The team of experts and researchers was commissioned in 2019 by French President Emmanuel Macron to probe the then French government role in the 1994 Genocide in which over a million people were killed.
At the time, a government statement indicated that the report represents an important "step towards a common understanding of France’s role in the 1994 Genocide", something that Foreign Affairs Minister, Dr Vincent Biruta, reiterated on Friday.
Biruta also noted that the current French government has taken a major step in making a bold decision to try and establish clarity about the European country's role in Rwanda's dark past.
"This report shows a clear role of France in Rwanda in the period between 1990 and 1994 and especially shows the role of French leaders in 1994 during the Genocide against the Tutsi. There are leaders during that period that played a role," Biruta said.
"It is therefore an important report regarding the relations between the two countries because it means that both countries can build a better relationship based on a common and clear understanding of the truth about what really happened."
Recently, the French government also moved to make public about 8,000 archives including some that were previously classified.
Among other things, Duclert noted that the archives - including those of the French secret services - they examined clearly confirm that a Genocide against the Tutsi was well planned and executed.
Refuting the genocide revisionists theory of double genocide, Duclert also confirmed that there was only a Genocide against the Tutsi and that the deaths that happened during the advancing of the Rwandan Patriotic Army on the battlefield during the liberation struggle cannot be, in any way, called a genocide.

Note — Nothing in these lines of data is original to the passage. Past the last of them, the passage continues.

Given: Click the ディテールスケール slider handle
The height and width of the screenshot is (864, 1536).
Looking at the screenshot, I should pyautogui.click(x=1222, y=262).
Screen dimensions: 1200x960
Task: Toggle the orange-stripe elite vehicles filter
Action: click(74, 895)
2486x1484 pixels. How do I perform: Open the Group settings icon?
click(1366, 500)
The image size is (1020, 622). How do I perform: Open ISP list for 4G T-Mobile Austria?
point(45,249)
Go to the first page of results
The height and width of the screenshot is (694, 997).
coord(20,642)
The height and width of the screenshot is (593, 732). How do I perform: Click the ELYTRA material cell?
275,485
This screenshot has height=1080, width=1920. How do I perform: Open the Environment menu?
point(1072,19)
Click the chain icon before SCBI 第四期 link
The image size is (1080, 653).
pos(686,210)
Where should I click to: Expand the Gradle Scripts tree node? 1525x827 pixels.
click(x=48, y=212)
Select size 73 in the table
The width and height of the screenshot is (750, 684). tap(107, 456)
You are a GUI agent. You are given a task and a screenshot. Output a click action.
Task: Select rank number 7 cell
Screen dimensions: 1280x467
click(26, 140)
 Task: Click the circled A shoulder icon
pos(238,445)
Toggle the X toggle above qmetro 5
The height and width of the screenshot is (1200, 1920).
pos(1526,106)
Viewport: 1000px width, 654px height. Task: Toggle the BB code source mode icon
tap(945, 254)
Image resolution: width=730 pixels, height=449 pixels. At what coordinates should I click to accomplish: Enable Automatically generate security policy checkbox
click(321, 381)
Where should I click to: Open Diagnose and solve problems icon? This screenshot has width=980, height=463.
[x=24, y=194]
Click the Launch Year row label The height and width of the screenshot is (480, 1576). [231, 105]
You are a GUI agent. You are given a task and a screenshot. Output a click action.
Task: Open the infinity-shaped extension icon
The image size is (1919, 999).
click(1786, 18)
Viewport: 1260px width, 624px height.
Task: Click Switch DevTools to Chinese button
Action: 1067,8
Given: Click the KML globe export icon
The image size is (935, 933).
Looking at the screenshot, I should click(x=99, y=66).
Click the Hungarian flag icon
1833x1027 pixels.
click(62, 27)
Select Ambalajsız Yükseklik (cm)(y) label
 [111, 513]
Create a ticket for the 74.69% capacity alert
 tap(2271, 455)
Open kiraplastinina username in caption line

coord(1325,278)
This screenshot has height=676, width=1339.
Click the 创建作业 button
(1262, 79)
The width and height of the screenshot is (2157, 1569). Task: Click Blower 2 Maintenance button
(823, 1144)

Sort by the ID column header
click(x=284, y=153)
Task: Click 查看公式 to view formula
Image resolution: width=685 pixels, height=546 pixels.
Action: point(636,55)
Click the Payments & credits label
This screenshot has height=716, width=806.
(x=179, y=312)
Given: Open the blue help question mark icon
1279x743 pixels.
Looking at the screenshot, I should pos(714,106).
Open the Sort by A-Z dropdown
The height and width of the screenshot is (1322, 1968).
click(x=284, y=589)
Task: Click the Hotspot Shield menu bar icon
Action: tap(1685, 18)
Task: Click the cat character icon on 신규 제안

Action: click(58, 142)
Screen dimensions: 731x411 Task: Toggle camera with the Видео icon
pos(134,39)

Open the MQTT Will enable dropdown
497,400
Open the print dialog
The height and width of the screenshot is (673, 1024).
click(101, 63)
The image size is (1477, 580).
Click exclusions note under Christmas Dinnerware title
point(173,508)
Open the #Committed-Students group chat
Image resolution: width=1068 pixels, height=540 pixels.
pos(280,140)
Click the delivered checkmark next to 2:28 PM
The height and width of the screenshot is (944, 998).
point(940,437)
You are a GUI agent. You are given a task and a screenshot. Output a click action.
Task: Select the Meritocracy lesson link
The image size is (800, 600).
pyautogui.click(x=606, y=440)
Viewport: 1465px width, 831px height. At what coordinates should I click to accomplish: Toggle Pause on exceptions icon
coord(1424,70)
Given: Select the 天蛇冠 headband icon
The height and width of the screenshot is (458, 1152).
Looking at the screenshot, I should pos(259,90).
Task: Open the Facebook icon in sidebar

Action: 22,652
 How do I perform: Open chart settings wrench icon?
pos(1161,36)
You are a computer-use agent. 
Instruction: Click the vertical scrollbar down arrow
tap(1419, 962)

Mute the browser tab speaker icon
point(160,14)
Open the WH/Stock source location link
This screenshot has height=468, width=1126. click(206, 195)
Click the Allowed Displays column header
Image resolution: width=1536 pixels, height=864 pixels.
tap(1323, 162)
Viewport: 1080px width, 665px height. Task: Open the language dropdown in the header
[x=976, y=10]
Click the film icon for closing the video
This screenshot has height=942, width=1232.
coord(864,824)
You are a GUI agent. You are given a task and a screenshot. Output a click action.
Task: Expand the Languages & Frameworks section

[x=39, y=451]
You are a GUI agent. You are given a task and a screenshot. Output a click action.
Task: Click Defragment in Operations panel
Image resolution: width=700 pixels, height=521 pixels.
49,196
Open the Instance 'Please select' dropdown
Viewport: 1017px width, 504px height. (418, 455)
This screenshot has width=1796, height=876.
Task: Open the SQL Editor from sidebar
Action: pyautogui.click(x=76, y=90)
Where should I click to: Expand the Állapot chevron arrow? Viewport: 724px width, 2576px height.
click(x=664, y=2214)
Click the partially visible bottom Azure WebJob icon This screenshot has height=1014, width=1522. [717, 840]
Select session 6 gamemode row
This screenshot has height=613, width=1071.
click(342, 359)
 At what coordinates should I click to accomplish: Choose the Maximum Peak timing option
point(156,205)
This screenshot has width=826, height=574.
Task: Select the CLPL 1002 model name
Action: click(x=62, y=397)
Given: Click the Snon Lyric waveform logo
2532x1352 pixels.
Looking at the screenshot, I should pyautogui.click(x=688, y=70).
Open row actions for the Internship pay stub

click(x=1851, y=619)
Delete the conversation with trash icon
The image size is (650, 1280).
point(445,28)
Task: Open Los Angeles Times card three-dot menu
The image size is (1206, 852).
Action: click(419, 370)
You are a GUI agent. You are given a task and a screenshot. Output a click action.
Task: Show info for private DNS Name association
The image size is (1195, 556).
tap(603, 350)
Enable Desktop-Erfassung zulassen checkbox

Meanwhile, Biruta reaffirmed the fact that an investigative report commissioned by the Government of Rwanda in 2017 will be released in coming weeks, the conclusions of which will enrich those of the Duclert Commission.
Biruta emphasised that the upcoming Rwandan report will "complement" the French report.
In April 2019, Macron appointed a panel of experts to probe France’s actions in Rwanda during the Genocide, a subject that, for long, hindered relations between Rwanda and France.
The Duclert Commission's report, among others, concludes that France bears heavy and overwhelming responsibilities over the 1994 Genocide but makes no mention of any evidence of French complicity.
The 1,200-page report which appears to absolve France of complicity in the massacres where more than one million people died, concludes that the European country, led by the François Mitterrand during the Genocide, was "blind" to preparations of the massacres.
The French government's complicity, however, is well documented in various reports and books by French authors. France is accused of aiding the genocidal regime in Rwanda at the time and having a direct hand in the Genocide.
Activists have said the French report, among others, does not give enough explanation and leaves a bitter taste because it does not admit complicity.